Balram (Adarsh Gourav) a faim de réussite. C’est une rage qui brûle au fond de lui depuis que son père est mort d’avoir été mal soigné et que sa scolarité prometteuse a été sacrifiée sur l’autel du travail. Il aurait fallu qu’il vive accroupi toute sa vie, qu’il épouse celle que sa grand-mère despotique avait choisie pour lui. Il aurait fallu qu’il gagne petit, comme tous les paysans les plus pauvres du pays. Balram avait d’autres plans : devenir le chauffeur d’Ashok (Rajkummar Rao), héritier d’une grande famille revenu des États-Unis avec une femme brillante (Priyanka Chopra-Jones) et l’envie de développer internet en Asie. Ensuite, Balram a sauté sur toutes les opportunités de s’élever, malgré une détestation de cette Inde archaïque et mal éduquée qu’il représente. Il est un parangon de réussite, comme « The Great Socialist », cette femme politique puissante qu’il admire, et accessoirement… modèle de corruption.
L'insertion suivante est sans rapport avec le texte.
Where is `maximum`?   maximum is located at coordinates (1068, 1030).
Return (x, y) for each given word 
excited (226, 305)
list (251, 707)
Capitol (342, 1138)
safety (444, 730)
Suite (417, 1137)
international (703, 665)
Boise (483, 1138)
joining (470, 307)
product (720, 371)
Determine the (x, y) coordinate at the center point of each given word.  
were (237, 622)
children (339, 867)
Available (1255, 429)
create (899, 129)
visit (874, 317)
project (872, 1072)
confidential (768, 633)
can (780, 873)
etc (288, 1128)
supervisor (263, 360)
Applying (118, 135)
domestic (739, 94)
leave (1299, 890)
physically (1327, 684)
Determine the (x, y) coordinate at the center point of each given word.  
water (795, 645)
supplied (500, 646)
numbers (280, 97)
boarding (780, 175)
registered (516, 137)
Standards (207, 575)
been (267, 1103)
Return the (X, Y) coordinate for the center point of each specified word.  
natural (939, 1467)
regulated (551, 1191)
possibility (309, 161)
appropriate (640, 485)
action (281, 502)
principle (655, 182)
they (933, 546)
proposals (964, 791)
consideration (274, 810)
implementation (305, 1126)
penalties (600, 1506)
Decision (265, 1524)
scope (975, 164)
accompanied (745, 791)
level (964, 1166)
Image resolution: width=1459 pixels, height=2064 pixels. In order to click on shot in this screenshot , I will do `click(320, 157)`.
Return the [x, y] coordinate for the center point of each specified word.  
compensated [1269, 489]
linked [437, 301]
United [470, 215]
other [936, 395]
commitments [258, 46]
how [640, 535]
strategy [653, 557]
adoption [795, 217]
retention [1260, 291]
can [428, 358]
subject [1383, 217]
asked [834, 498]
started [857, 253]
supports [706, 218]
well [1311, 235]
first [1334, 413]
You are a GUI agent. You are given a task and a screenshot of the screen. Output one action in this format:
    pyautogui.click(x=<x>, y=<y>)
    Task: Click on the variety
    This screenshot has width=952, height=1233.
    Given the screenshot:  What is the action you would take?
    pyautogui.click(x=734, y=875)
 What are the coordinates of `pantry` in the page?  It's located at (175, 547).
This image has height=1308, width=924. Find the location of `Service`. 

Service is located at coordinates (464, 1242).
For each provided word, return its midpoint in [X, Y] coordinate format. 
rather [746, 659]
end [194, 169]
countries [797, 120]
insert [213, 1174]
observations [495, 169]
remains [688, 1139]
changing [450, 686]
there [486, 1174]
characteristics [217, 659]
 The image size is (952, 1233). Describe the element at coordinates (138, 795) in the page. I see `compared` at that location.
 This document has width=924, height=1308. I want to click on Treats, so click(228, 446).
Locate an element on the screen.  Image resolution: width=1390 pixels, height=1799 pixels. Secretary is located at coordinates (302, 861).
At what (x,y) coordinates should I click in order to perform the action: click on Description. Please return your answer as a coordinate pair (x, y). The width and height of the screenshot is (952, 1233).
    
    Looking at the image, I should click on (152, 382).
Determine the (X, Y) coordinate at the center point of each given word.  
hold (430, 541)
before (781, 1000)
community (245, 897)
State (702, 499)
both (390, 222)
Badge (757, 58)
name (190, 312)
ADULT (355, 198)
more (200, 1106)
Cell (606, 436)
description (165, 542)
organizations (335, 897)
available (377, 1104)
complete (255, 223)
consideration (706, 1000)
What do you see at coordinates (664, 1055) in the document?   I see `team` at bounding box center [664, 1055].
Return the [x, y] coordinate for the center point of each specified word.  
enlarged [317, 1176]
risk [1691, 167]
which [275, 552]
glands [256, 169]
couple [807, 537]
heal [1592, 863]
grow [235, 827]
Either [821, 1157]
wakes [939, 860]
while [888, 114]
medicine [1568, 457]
LE TIGRE BLANC débute au son de la voix off de Balram, s’adressant au Premier Ministre chinois en visite. Homme d’affaires redoutable, Balram vante son pays, terre de toutes les opportunités. Les ambitions des pays émergents vont bientôt écraser la léthargique Amérique, les oppressés prendront la place des oppresseurs, l’individualisme prévaudra sur la justice sociale. Balram est un visionnaire. Comment a-t-il transcendé la fange de Dhanbad ? Ramin Bahrani va nous raconter ce parcours tout sauf exemplaire. Il va suivre Adarsh Gourav, formidable révélation, dans une performance prodigieuse, d’abord voûté sous le poids de la soumission, le rictus de l’obéissance rivé aux lèvres, puis beaucoup plus inquiétant, incarnant tout entier un homme qu’on a poussé à bout. L’idée de ce TIGRE BLANC, c’est de jeter un type intelligent dans les circonstances extrêmes d’un pays qui succombe à l’ultra-libéralisme, et de noter le résultat. L’expérience – qui a d’abord été un best-seller signé Aravind Adiga – est audacieuse, la démonstration de Ramin Bahrani (qui de CHOP SHOP à 99 HOMES a souvent soumis ses personnages à la pression de l’argent) est implacable. C’est une fatalité, inexorable, qui opère sous nos yeux. La misère morale que Bahrani dépeint n’est pas l’apanage de l’Inde, organisée en castes. Toutes les sociétés sont ainsi hiérarchisées, qu’elles le revendiquent ou non. Lorsqu’une réplique lapidaire rappelle que la vie d’un indigent n’a pas de valeur en Inde, lorsque la richesse protège de la prison, c’est tout le système libéral que Bahrani éreinte. D’aucuns diraient que le réalisateur Anurag Kashyap (GANGS OF WASSEYPUR, SOMBRE FORTUNE…) en a fait une carrière – par le biais du cinéma de genre. Mais si l’esthétique et le ton du TIGRE BLANC flirtent parfois avec ceux du « Scorsese indien », Bahrani choisit la voie du divertissement, certes brutal, mais mainstream pour faire passer le message.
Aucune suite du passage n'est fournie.